Records excerpted from a collection:
· · · · ·

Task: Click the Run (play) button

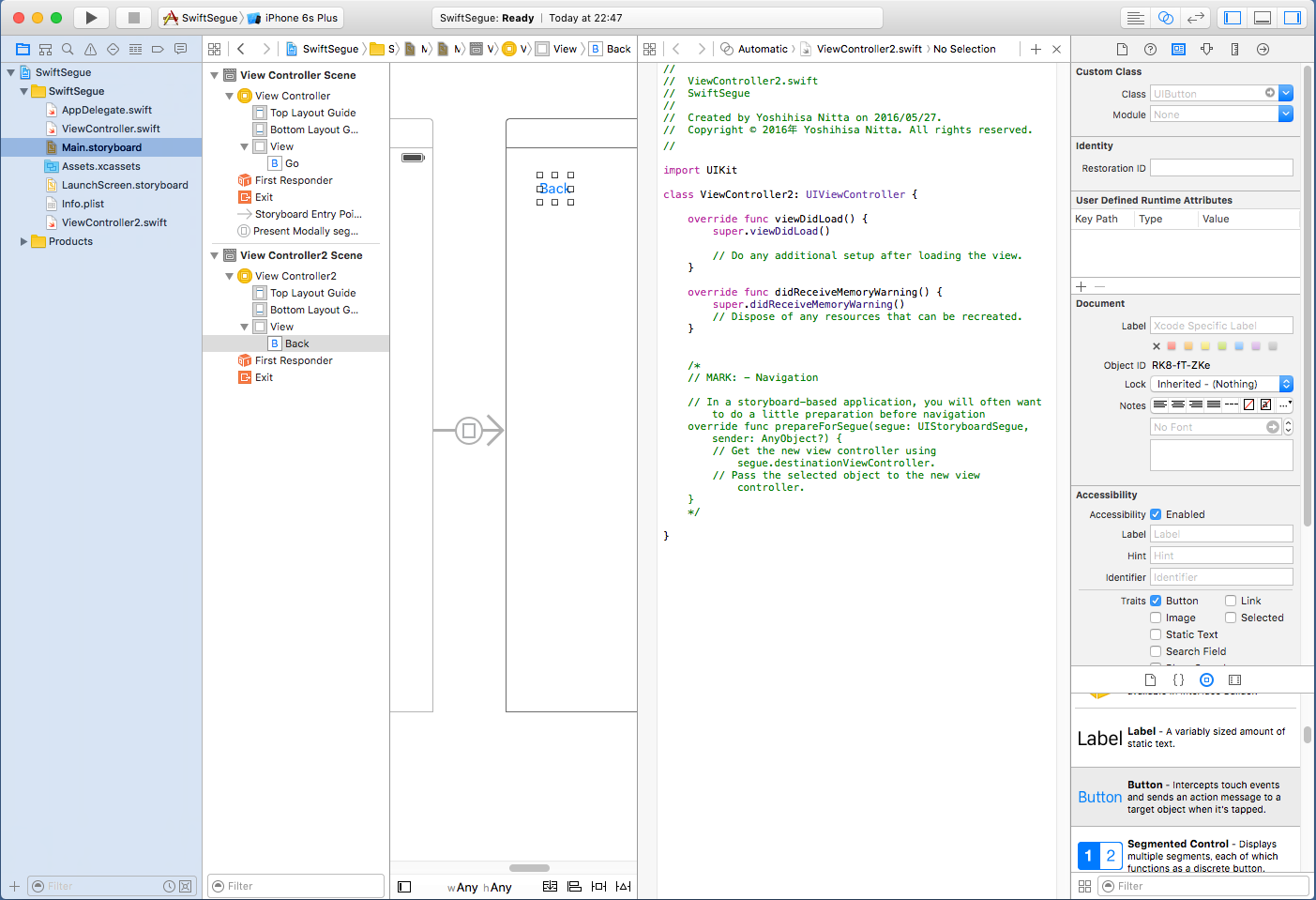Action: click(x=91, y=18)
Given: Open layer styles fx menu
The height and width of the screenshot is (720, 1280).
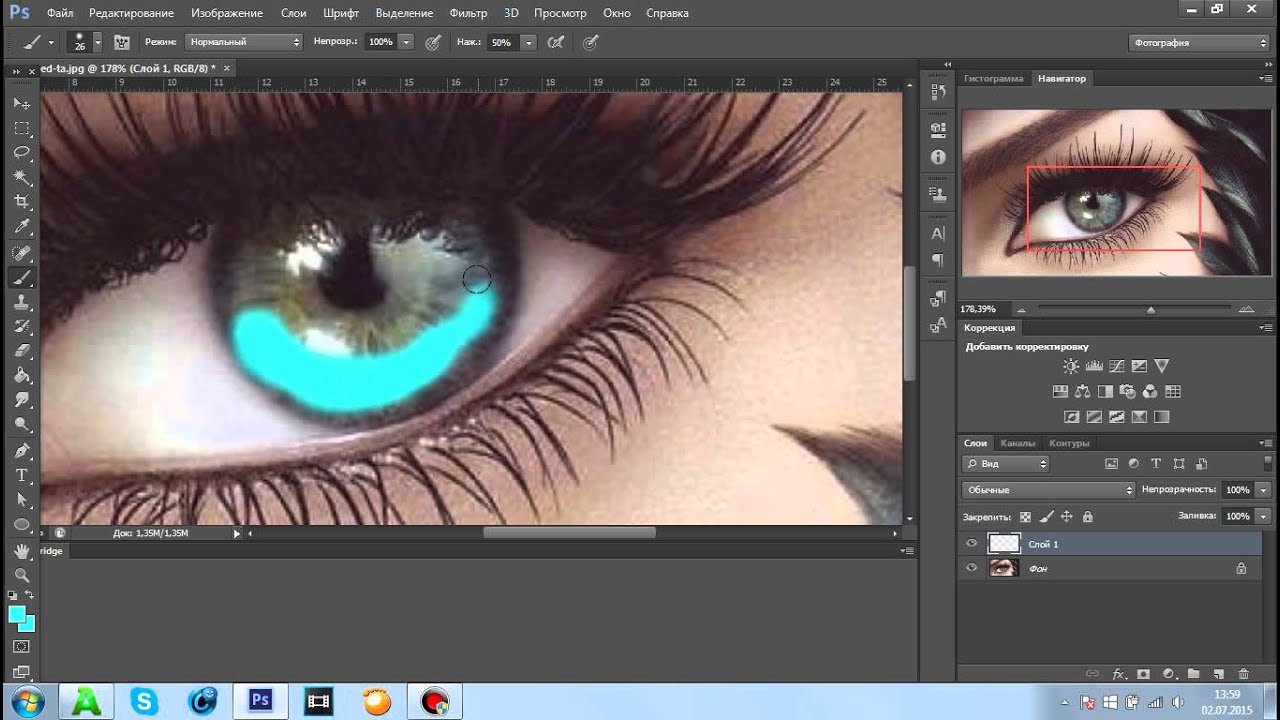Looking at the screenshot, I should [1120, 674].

· · · · ·

** ACTIVITY **
Leave out the pictures; repeat the data exactly.

** YOUR SOLUTION **
Task: Click the Run (play) button

Action: click(x=91, y=18)
Given: Open layer styles fx menu
The height and width of the screenshot is (720, 1280).
Looking at the screenshot, I should [1120, 674].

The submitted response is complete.